** Begin **

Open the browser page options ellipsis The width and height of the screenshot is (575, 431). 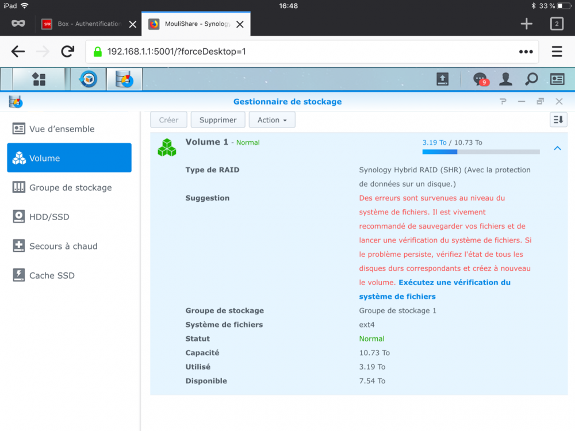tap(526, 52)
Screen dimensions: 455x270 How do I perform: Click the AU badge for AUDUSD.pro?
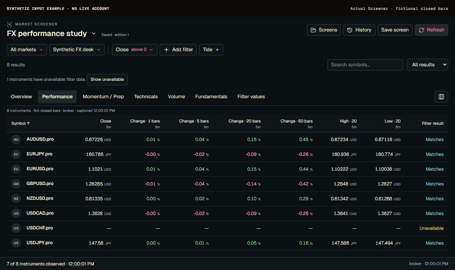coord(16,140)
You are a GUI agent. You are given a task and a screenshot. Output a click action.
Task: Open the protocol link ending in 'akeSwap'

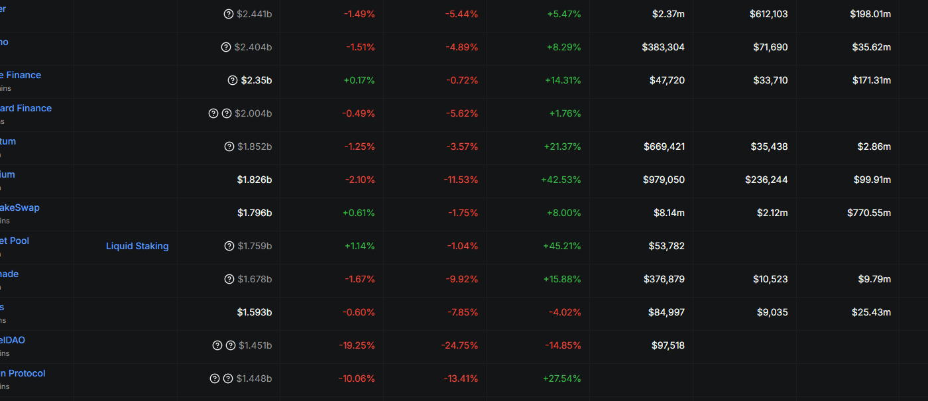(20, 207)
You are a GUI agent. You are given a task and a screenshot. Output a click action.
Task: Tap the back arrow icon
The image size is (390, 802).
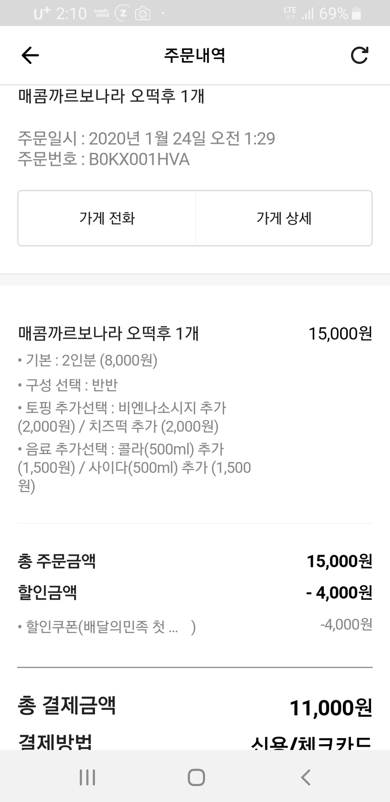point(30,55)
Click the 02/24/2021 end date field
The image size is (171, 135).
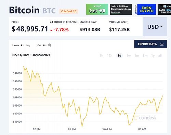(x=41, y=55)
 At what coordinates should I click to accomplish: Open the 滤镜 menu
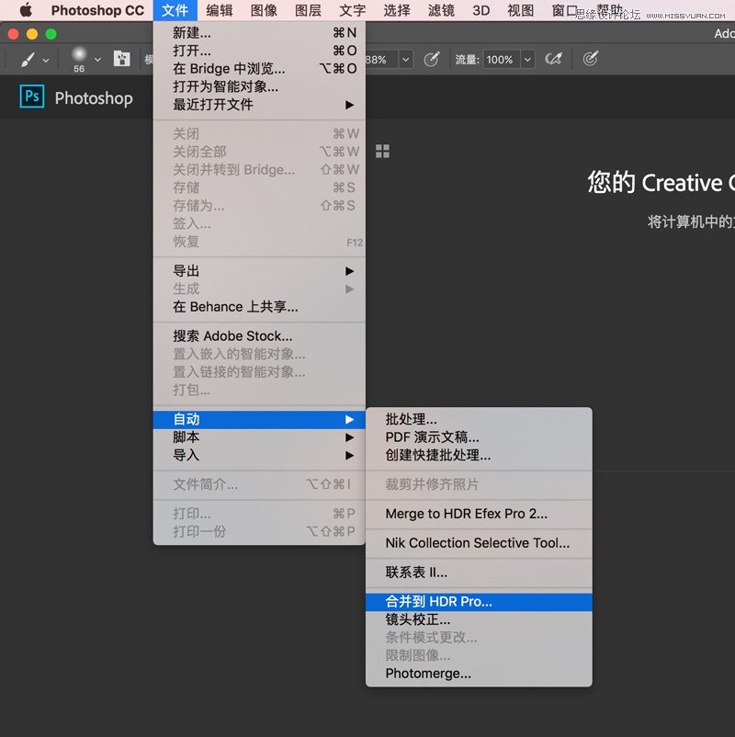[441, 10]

** End **

» Written request: Please reproduce the lines above, starting at the line that contains "Screen dimensions: 455x270" and ending at the last line, with no changes and leaving out the pictures.

» Written response:
Screen dimensions: 455x270 How do I perform: Click the AU badge for AUDUSD.pro?
coord(16,140)
You are a GUI agent. You are given a task and a screenshot. Output a click action.
Task: Open the protocol link ending in 'akeSwap'

(20, 207)
You are a GUI agent. You are given a task and a screenshot. Output a click action.
Task: Tap the back arrow icon
The image size is (390, 802).
point(30,55)
Click the 02/24/2021 end date field
The image size is (171, 135).
(x=41, y=55)
 At what coordinates should I click to accomplish: Open the 滤镜 menu
[441, 10]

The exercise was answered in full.